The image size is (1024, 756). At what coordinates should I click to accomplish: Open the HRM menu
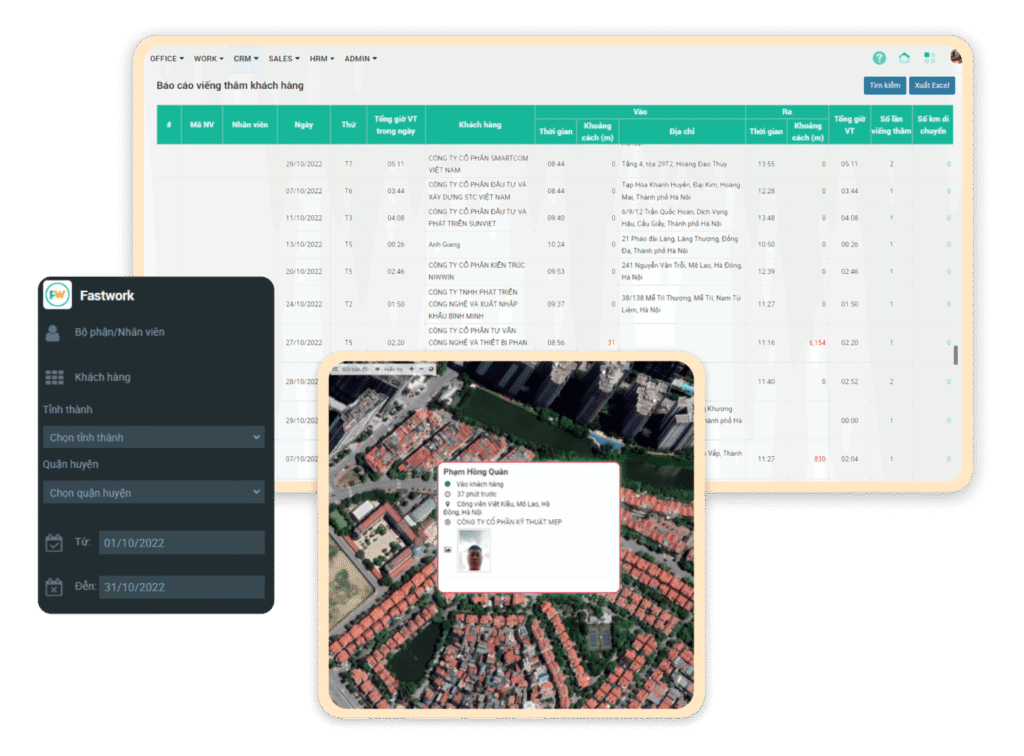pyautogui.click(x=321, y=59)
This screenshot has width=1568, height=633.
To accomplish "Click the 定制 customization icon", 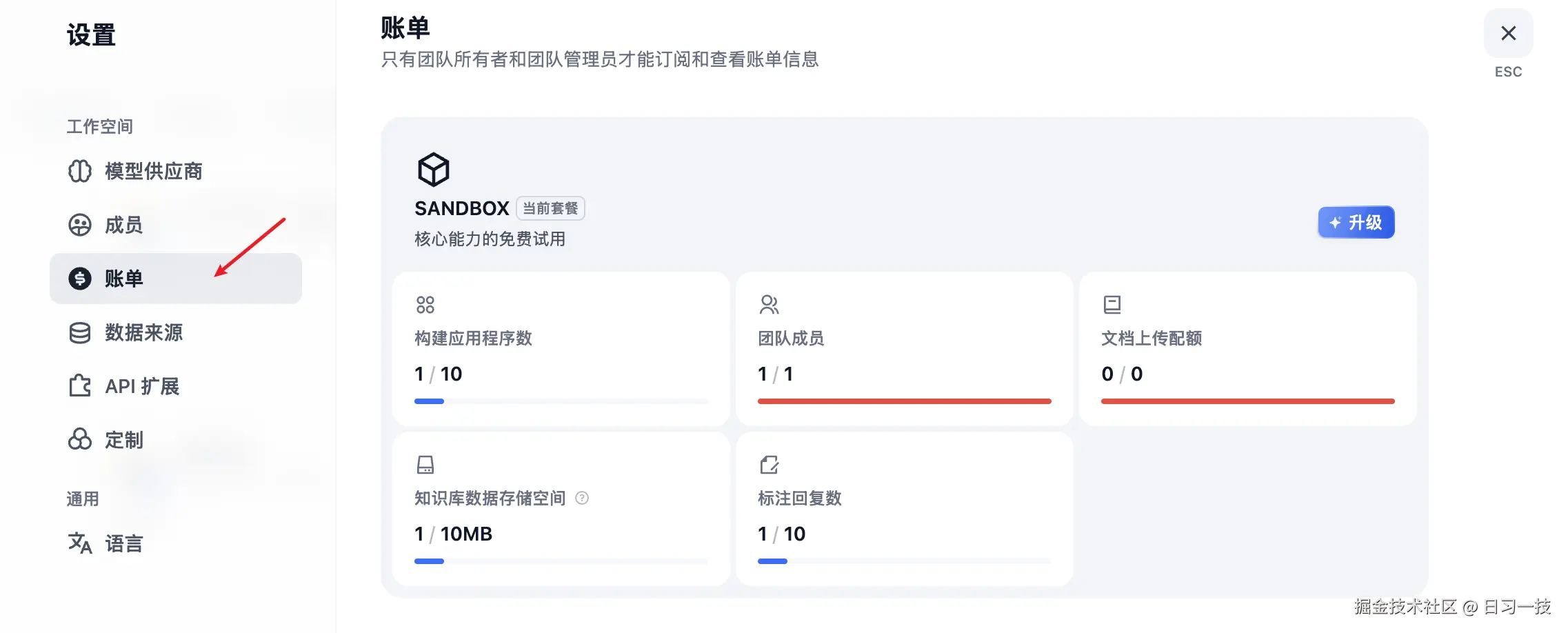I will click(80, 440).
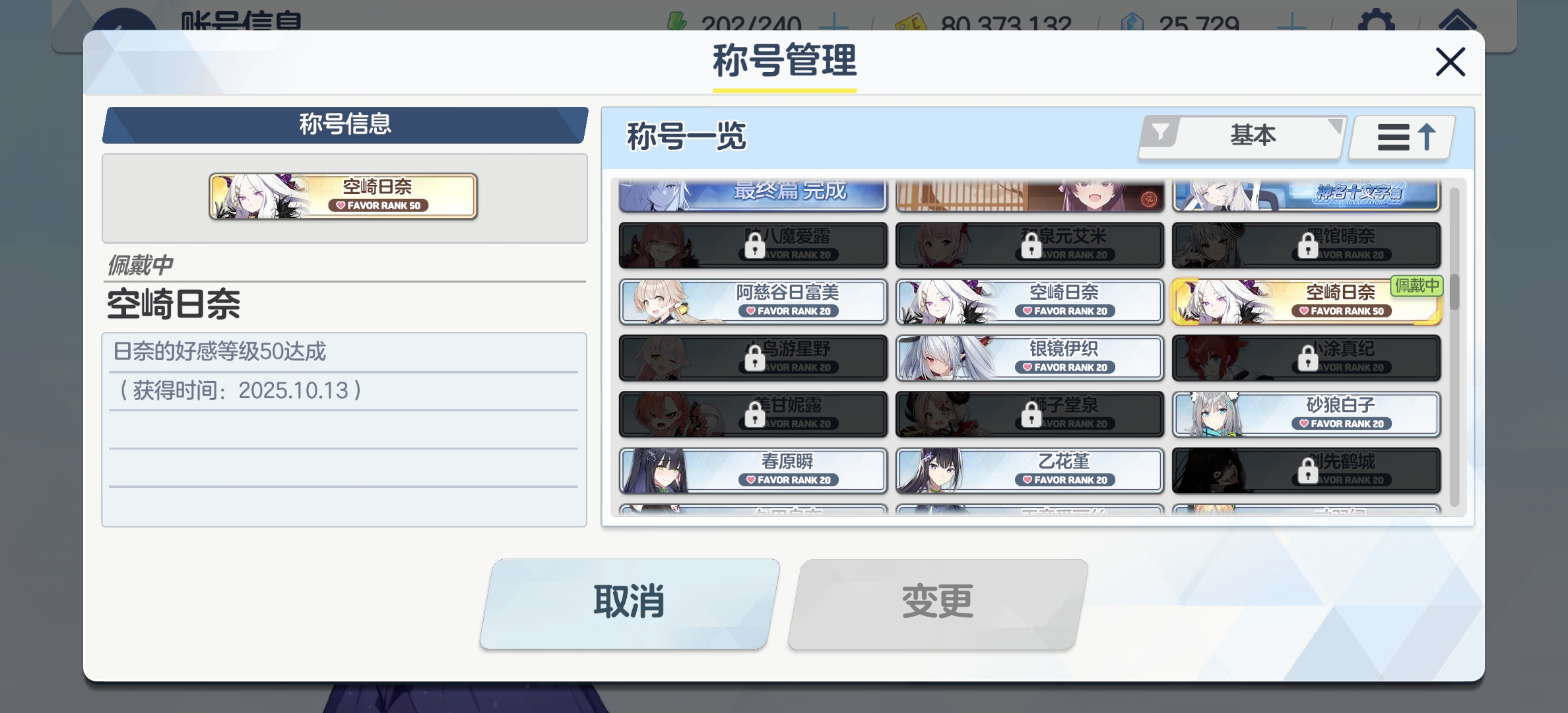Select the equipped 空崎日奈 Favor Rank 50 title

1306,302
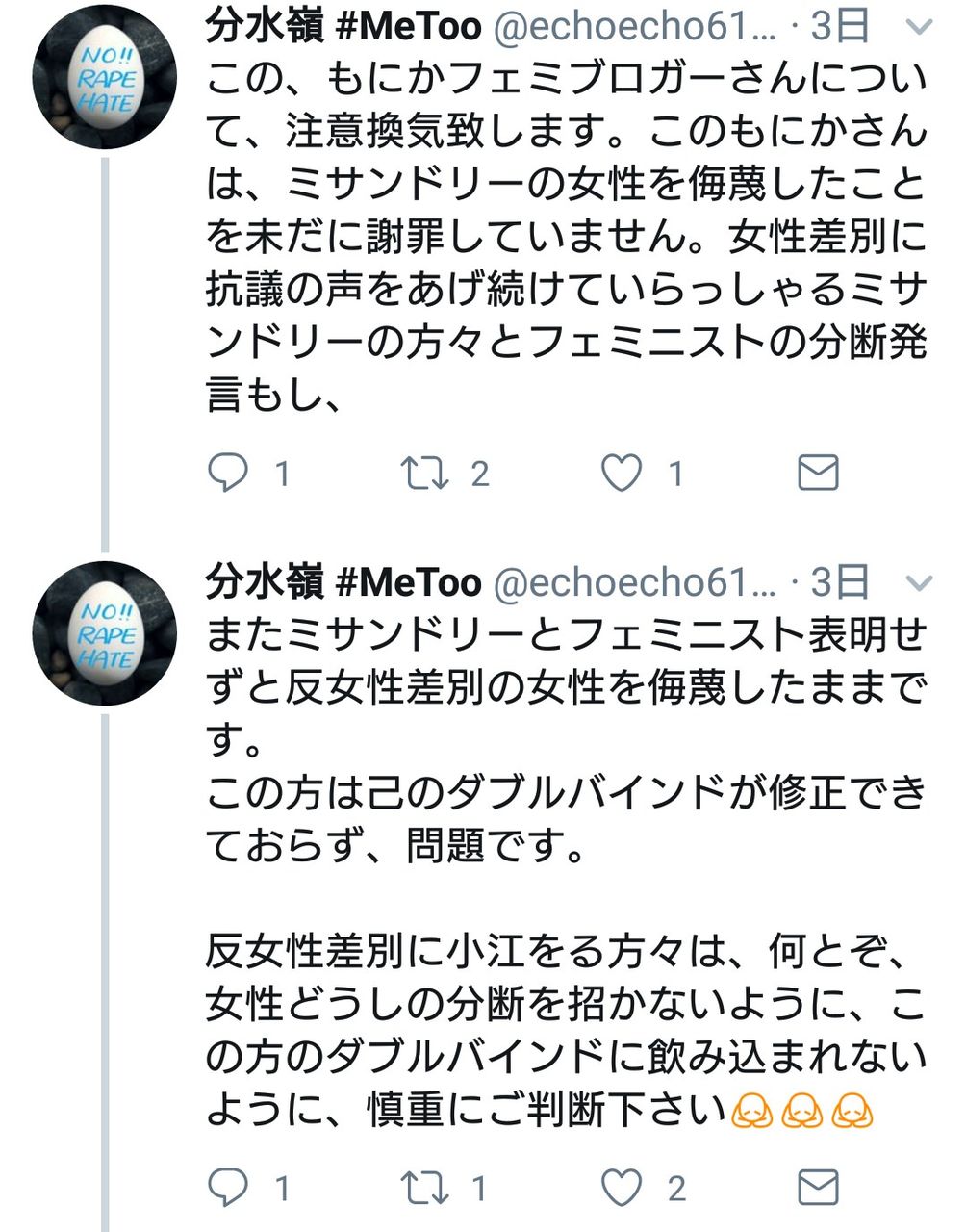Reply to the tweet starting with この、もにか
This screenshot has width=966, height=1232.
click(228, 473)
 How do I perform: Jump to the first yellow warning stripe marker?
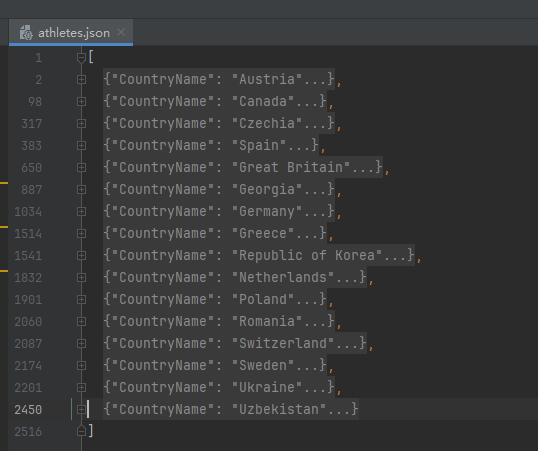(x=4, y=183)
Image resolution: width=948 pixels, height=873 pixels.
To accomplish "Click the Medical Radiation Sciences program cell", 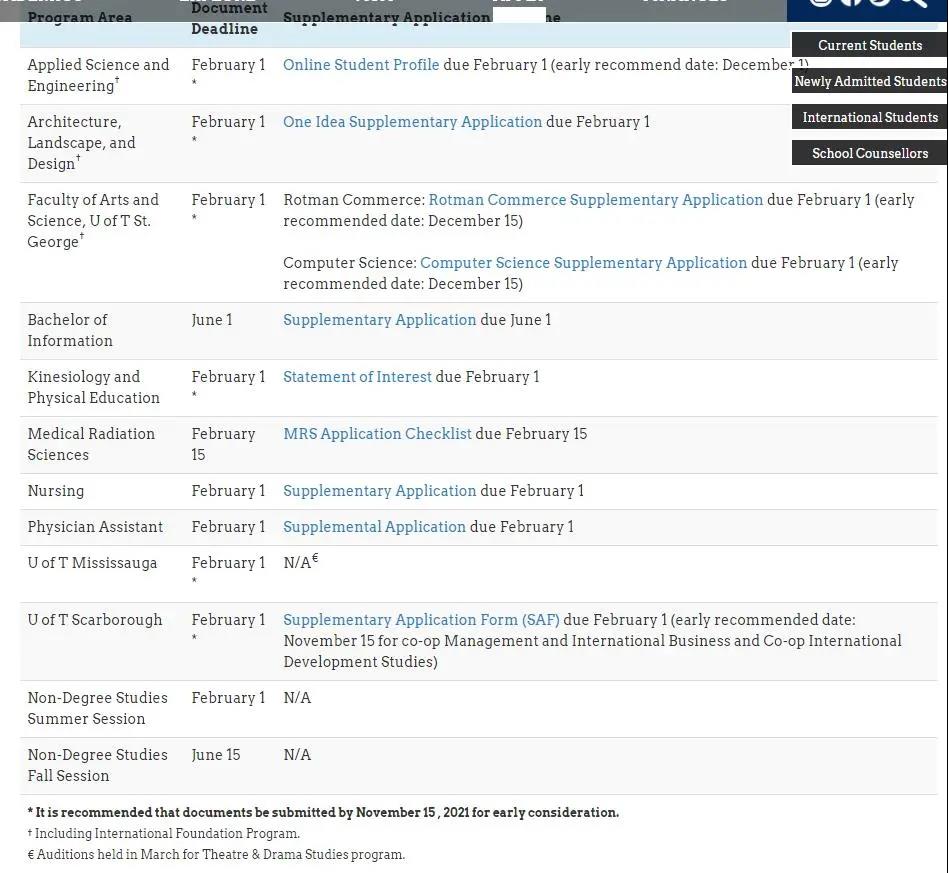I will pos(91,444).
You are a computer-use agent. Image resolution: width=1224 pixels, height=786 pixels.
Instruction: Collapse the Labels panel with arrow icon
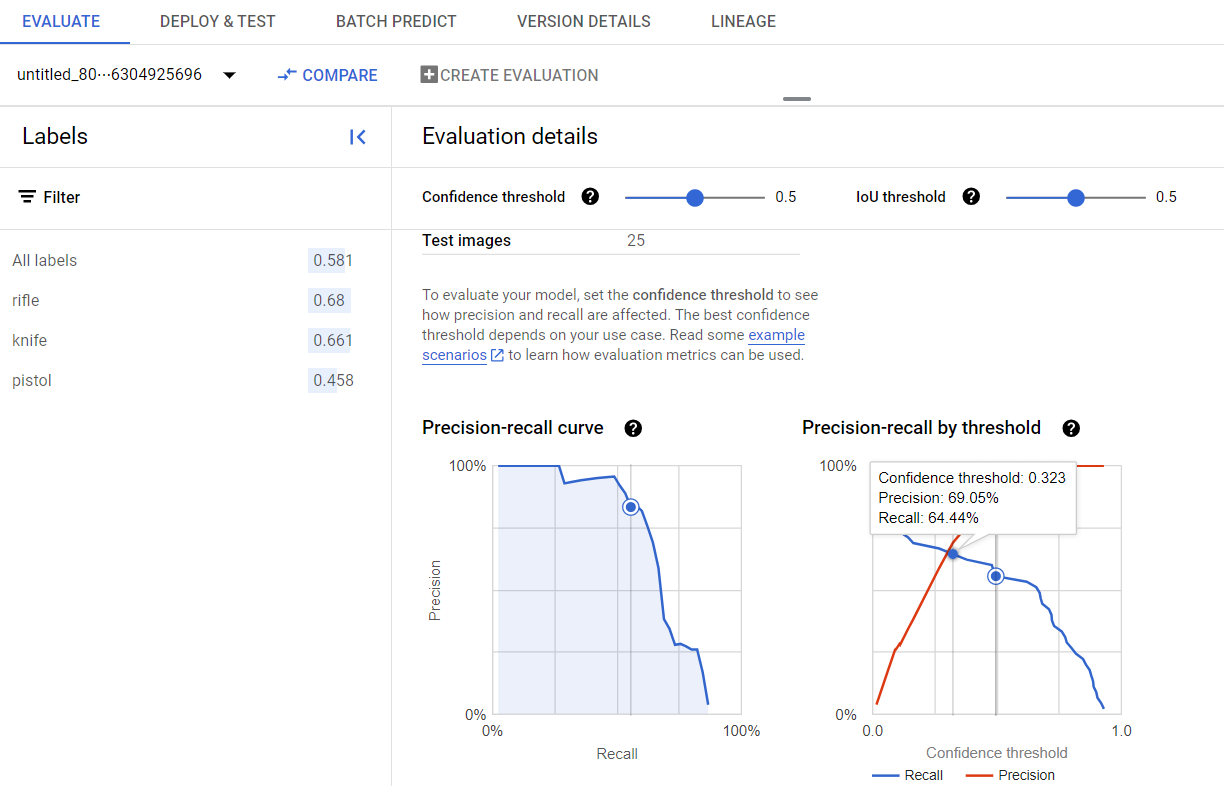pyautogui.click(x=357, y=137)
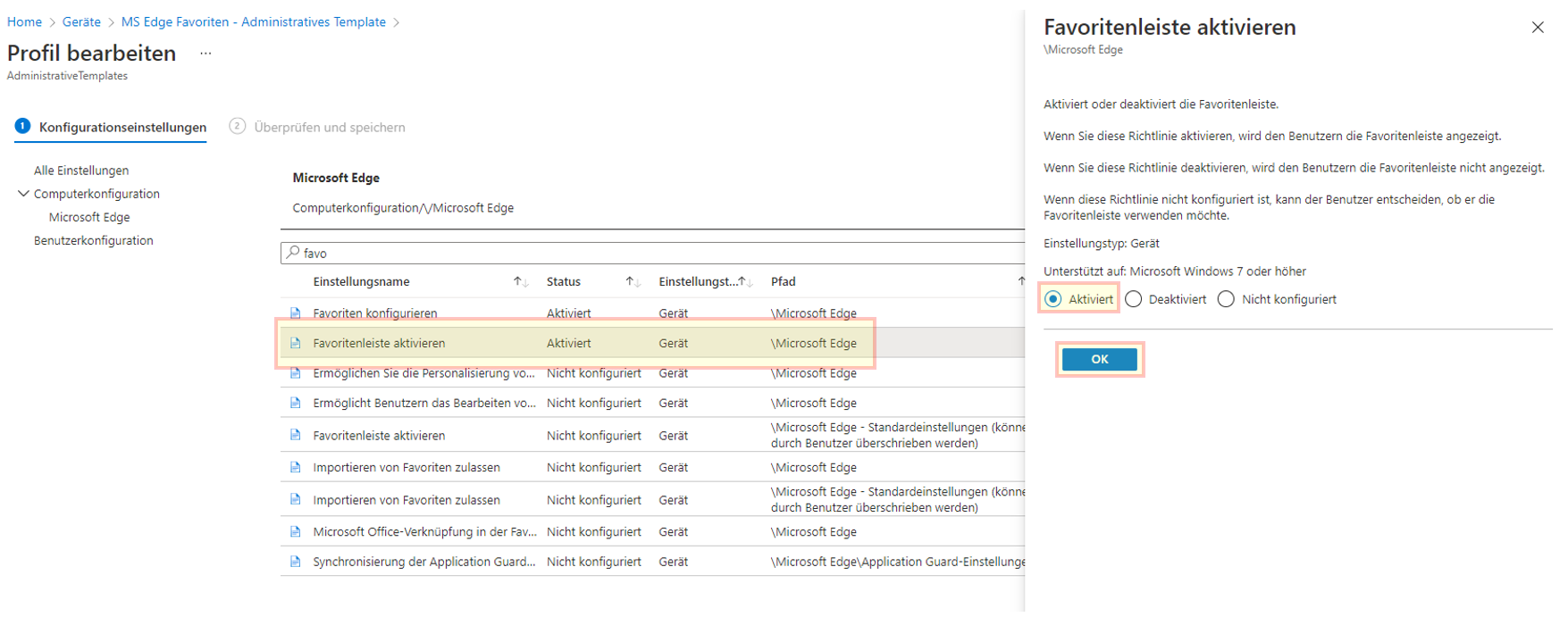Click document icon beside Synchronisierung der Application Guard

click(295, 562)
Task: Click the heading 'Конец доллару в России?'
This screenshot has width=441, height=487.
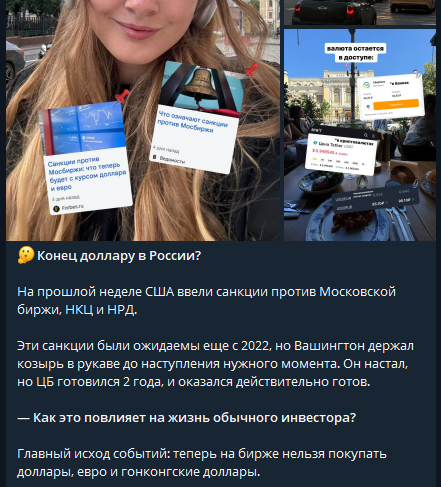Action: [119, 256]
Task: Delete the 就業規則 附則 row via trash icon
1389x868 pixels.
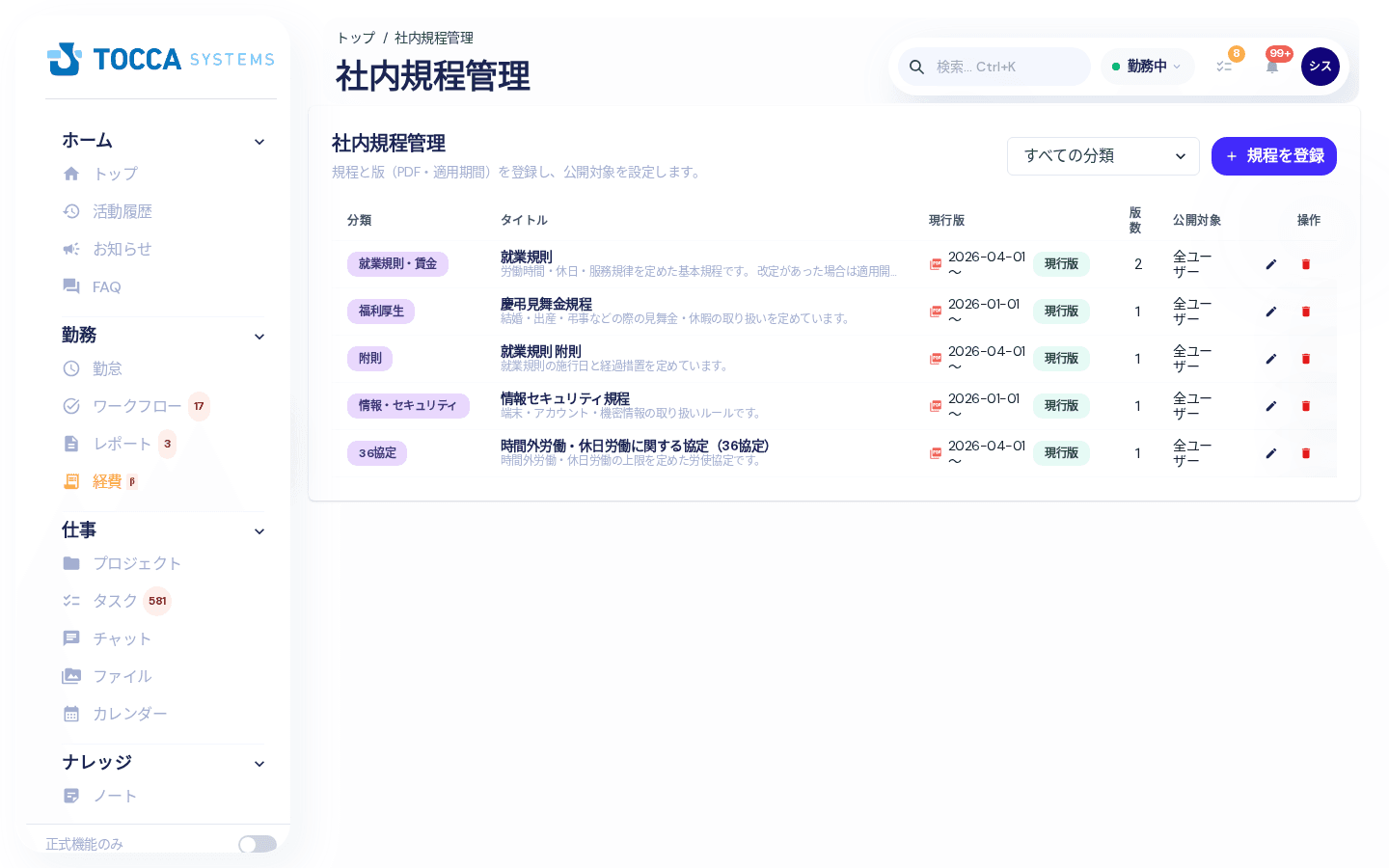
------------------------------------------------------------------------
■ **INSTRUCTIONS FOR THE TASK**
Reproduce the data above exactly, but only the lines from the one showing "Instruction: Collapse the" through the one showing "Task: Delete the 就業規則 附則 row via trash icon", with both ends kept and the pictures left out.

■ **OUTPUT FOR THIS EXERCISE**
Instruction: Collapse the Labels panel with arrow icon
pyautogui.click(x=357, y=137)
Click document icon beside Synchronisierung der Application Guard

click(295, 562)
Task: Click the heading 'Конец доллару в России?'
This screenshot has width=441, height=487.
Action: [119, 256]
Task: Delete the 就業規則 附則 row via trash icon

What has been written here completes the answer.